**Task goal**
The word "computer" marks the lines to find; copy every such line from the data below.

**Pixel coordinate grounding data**
_ _ _
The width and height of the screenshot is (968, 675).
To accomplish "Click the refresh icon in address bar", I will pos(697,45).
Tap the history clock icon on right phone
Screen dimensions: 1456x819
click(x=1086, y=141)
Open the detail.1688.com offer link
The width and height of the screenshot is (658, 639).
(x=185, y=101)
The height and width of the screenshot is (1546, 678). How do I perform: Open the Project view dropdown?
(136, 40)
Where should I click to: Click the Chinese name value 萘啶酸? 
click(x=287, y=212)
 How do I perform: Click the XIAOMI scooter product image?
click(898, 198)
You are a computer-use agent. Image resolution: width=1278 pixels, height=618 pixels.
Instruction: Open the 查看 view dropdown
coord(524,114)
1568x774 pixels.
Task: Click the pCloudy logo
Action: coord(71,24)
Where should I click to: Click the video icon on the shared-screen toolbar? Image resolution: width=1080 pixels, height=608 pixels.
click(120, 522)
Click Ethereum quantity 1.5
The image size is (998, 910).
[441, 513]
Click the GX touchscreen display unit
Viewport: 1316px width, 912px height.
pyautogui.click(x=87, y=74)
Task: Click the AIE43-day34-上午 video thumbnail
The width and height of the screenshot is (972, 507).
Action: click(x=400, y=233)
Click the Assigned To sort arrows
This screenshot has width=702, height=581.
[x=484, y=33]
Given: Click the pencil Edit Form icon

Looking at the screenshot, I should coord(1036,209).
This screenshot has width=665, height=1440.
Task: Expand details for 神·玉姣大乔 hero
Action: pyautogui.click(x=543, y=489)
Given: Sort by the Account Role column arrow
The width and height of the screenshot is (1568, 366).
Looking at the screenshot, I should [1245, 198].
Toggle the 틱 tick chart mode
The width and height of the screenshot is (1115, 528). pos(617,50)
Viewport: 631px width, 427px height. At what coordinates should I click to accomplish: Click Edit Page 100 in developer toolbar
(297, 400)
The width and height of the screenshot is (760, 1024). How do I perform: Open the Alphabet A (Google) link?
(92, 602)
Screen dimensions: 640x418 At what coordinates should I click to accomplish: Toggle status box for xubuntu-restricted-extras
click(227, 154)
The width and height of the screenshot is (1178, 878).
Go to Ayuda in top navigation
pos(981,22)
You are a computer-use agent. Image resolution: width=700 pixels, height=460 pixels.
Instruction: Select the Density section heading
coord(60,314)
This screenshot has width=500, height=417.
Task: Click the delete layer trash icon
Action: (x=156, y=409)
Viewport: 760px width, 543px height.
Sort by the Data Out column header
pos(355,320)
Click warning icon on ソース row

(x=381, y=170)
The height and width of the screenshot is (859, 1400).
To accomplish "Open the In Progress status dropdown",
_ _ _
**Exercise response**
You are a computer-use agent. Image resolution: width=1278 pixels, height=618 pixels.
You are a computer-use agent. Image resolution: width=700 pixels, height=460 pixels.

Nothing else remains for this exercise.